Figlio d'arte, attore generazionale, regista Nouvell-issima Vague. E anche emblema di un cinema militante, ma sempre leggero. Il "sognatore" Louis Garrel, lanciato da suo padre Philippe (e dal nostro Bertolucci) e arrivato a lavorare coi più grandi autori, piace a tutti: questa gallery serve a dimostrare il perché
The Dreamers – I sognatori (2003) di Bernardo Bertolucci
Dopo il primo film con papà a soli sei anni (Les baisers de secours nel 1989) e, da ragazzo, un paio di film in patria, è Bertolucci a, di fatto, scoprirlo e subito consacrarlo. Louis resta a Parigi: quella del Maggio più famoso di sempre, tra politica e sesso. Il triangolo con Eva Green e Michael Pitt è instant cult.

▸ Dati forniti:
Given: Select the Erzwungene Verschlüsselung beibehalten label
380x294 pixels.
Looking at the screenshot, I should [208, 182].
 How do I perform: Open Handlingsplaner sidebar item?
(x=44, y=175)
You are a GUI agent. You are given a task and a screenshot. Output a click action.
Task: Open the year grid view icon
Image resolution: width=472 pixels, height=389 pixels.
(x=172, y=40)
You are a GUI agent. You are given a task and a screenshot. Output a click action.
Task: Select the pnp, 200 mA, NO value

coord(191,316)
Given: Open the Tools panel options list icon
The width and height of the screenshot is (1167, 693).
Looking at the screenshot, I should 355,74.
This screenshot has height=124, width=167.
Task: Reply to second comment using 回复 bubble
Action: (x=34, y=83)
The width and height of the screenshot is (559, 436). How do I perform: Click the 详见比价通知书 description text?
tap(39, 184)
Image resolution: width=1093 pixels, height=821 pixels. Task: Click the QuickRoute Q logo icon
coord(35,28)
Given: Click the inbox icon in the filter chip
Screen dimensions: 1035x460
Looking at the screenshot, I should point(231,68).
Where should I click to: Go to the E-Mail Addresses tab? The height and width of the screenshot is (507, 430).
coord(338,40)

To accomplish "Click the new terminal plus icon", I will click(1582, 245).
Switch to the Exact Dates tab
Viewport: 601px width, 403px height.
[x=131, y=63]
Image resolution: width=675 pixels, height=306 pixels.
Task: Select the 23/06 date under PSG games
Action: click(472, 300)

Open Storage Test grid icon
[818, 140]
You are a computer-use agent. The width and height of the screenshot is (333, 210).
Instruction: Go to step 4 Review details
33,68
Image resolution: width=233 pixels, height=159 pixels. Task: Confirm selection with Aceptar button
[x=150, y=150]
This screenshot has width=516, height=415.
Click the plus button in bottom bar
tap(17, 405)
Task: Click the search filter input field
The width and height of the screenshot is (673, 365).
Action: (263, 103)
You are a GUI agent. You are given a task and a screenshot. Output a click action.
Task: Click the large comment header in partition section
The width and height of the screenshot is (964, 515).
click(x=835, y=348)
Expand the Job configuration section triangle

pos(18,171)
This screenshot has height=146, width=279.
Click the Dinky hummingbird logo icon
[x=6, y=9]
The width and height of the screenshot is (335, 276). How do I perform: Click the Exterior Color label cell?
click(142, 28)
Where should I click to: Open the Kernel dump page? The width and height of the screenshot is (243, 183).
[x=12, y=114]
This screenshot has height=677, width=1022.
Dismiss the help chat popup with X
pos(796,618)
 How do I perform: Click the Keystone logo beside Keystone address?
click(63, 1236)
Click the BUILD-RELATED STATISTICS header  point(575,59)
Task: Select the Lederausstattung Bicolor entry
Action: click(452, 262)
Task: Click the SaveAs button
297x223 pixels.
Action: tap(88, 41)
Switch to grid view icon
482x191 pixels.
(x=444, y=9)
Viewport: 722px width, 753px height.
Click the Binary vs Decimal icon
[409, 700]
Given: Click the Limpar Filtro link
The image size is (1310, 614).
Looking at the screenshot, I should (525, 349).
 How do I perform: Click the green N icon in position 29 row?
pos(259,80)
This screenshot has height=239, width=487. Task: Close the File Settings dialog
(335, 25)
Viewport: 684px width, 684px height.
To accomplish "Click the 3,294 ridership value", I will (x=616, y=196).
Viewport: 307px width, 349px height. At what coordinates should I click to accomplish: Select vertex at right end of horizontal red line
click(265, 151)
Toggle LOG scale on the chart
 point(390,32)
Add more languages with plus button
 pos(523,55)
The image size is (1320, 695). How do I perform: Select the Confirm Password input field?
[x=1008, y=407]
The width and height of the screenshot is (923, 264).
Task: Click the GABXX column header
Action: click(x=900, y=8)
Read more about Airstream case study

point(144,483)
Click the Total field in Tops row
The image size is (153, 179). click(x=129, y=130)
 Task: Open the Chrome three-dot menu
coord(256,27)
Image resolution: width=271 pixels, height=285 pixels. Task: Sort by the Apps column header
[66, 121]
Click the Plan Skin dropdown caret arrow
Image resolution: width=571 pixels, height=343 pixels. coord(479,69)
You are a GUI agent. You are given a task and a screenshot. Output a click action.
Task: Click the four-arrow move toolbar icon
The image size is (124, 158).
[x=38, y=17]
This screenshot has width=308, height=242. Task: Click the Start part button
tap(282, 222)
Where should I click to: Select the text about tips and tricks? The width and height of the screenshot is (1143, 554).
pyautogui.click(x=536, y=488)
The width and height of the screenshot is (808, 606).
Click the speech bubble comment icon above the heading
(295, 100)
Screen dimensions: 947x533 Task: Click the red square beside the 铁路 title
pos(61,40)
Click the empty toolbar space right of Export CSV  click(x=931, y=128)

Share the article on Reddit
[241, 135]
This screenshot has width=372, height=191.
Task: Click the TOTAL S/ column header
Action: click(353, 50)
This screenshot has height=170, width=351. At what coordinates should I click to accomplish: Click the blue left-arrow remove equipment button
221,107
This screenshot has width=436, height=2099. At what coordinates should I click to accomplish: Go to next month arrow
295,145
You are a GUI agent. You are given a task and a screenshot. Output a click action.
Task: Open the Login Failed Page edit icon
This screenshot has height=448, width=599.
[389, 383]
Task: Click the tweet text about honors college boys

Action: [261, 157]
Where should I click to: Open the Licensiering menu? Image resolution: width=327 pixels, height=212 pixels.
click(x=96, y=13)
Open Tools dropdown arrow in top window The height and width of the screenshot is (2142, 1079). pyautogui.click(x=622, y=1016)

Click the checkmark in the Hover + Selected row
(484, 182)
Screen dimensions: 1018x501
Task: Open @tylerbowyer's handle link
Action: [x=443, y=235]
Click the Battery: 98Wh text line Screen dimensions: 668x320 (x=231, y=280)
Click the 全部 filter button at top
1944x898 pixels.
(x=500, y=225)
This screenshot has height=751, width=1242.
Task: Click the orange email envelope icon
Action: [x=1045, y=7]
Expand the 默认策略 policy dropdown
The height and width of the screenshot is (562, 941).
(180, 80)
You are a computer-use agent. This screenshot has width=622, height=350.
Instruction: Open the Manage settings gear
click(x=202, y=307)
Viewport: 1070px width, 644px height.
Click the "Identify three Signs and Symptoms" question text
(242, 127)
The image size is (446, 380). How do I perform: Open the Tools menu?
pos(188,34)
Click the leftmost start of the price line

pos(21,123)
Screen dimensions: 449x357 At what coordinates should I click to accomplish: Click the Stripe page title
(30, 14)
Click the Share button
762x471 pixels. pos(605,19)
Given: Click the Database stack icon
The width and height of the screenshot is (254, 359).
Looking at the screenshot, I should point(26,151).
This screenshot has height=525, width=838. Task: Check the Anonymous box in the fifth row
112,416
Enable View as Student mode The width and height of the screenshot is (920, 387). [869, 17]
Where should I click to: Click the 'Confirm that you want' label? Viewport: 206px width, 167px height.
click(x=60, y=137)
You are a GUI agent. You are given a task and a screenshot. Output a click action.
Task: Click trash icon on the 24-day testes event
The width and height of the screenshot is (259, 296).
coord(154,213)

▸ Compiti:
a. Ripeti parola per parola il brano su Louis Garrel da «Figlio d'arte, attore» a «è instant cult.».
b. Elenca tutte le persone citate per nome nel brano su Louis Garrel.
Le righe provengono da un'altra fonte.

▸ Risposte:
a.
Figlio d'arte, attore generazionale, regista Nouvell-issima Vague. E anche emblema di un cinema militante, ma sempre leggero. Il "sognatore" Louis Garrel, lanciato da suo padre Philippe (e dal nostro Bertolucci) e arrivato a lavorare coi più grandi autori, piace a tutti: questa gallery serve a dimostrare il perché
The Dreamers – I sognatori (2003) di Bernardo Bertolucci
Dopo il primo film con papà a soli sei anni (Les baisers de secours nel 1989) e, da ragazzo, un paio di film in patria, è Bertolucci a, di fatto, scoprirlo e subito consacrarlo. Louis resta a Parigi: quella del Maggio più famoso di sempre, tra politica e sesso. Il triangolo con Eva Green e Michael Pitt è instant cult.

b. Louis Garrel, Philippe, Bernardo Bertolucci, Eva Green, Michael Pitt